▶ **Assigned task**:
Copy exactly the lines of the records below, starting at the line that contains "Given: Click the" and continuing through the last line, both included; omit any pictures.

*** Exercise data Section Begins ***

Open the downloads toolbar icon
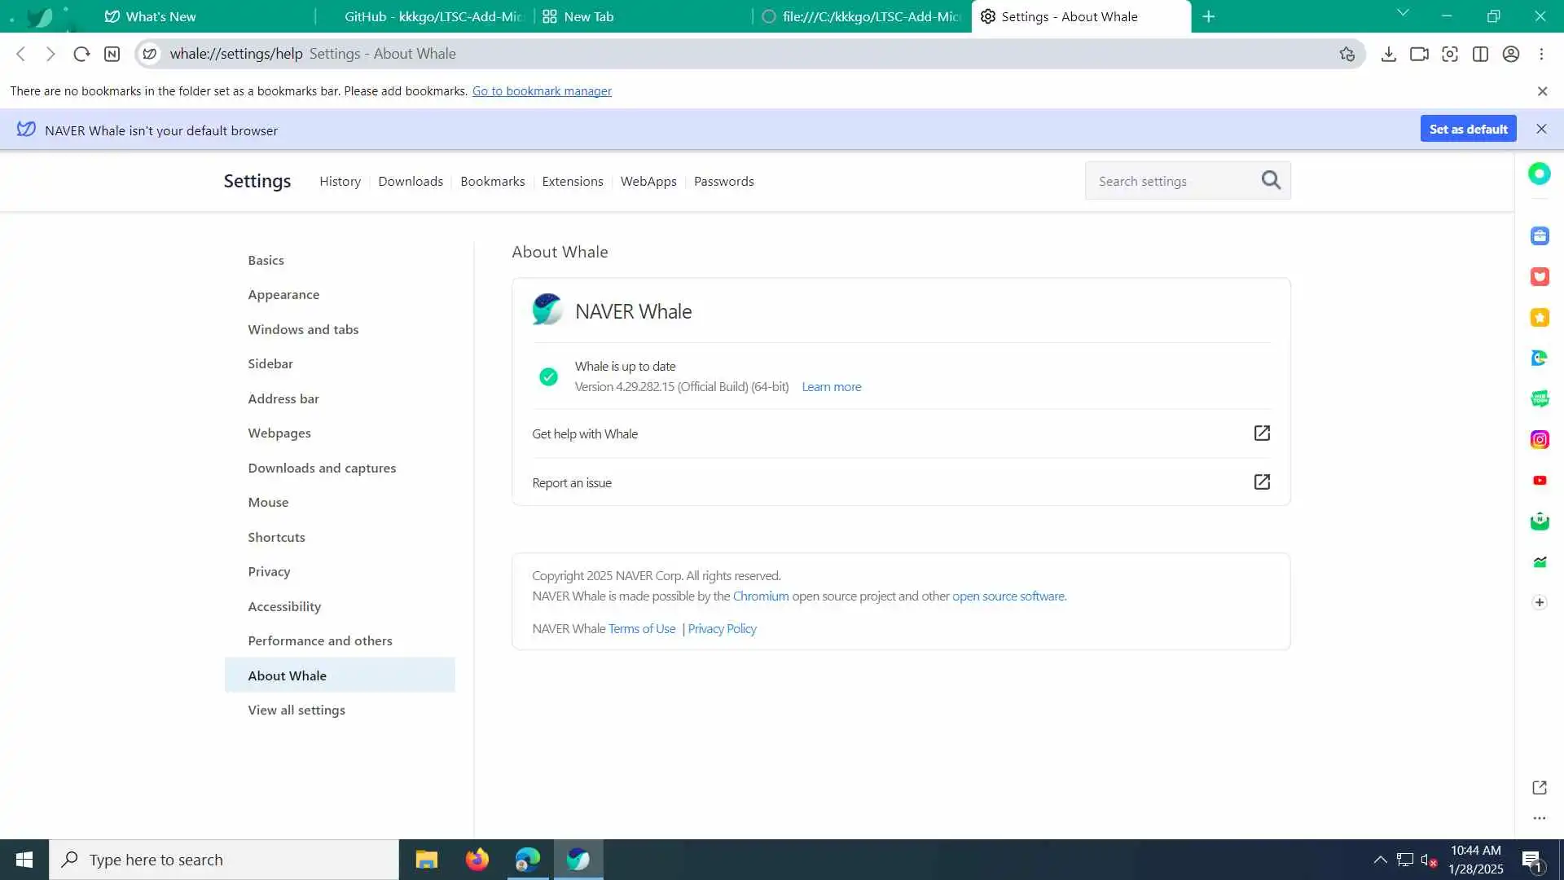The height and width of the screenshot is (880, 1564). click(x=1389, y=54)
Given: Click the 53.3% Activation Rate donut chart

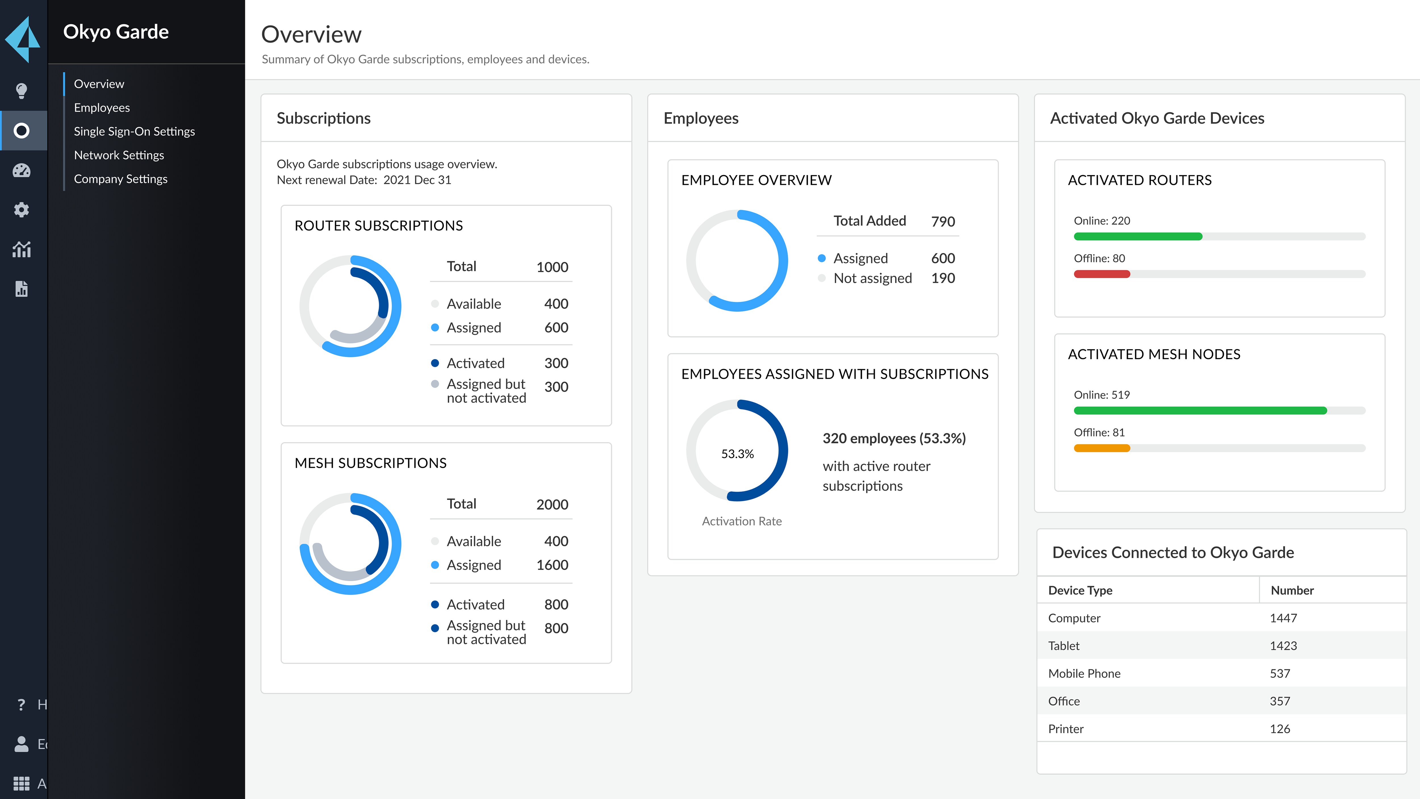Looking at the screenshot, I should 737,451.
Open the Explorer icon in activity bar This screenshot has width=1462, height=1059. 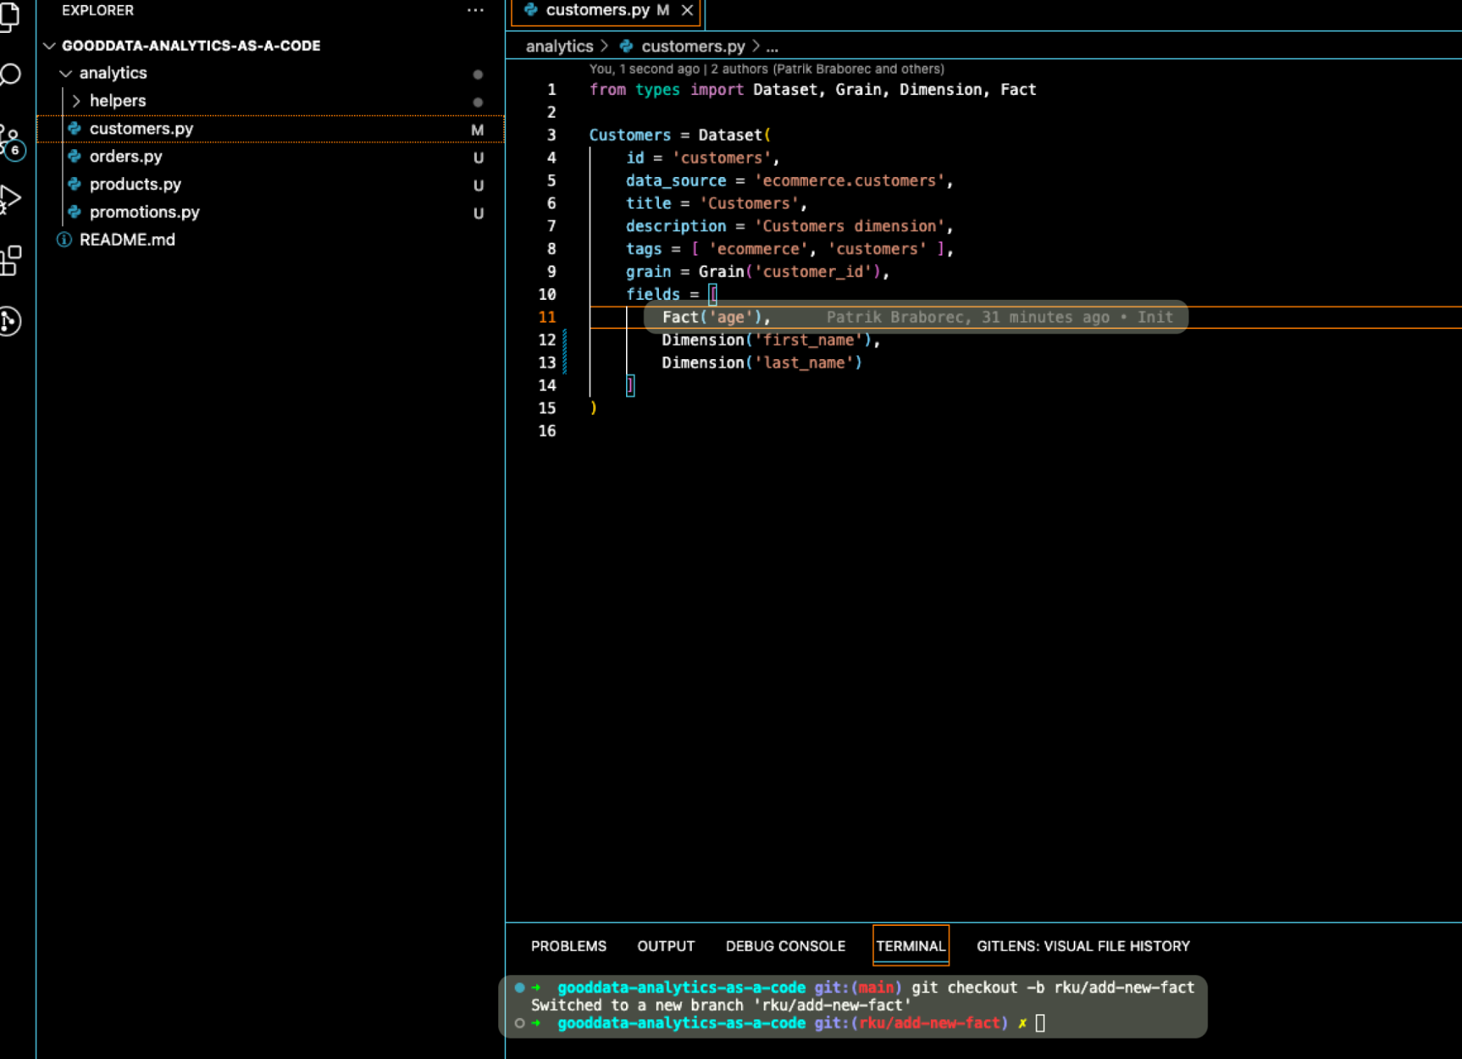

*** Exercise data Section Ends ***

▶ **Answer section**:
Given: Click the 53.3% Activation Rate donut chart

Looking at the screenshot, I should 737,451.
Open the Explorer icon in activity bar This screenshot has width=1462, height=1059. 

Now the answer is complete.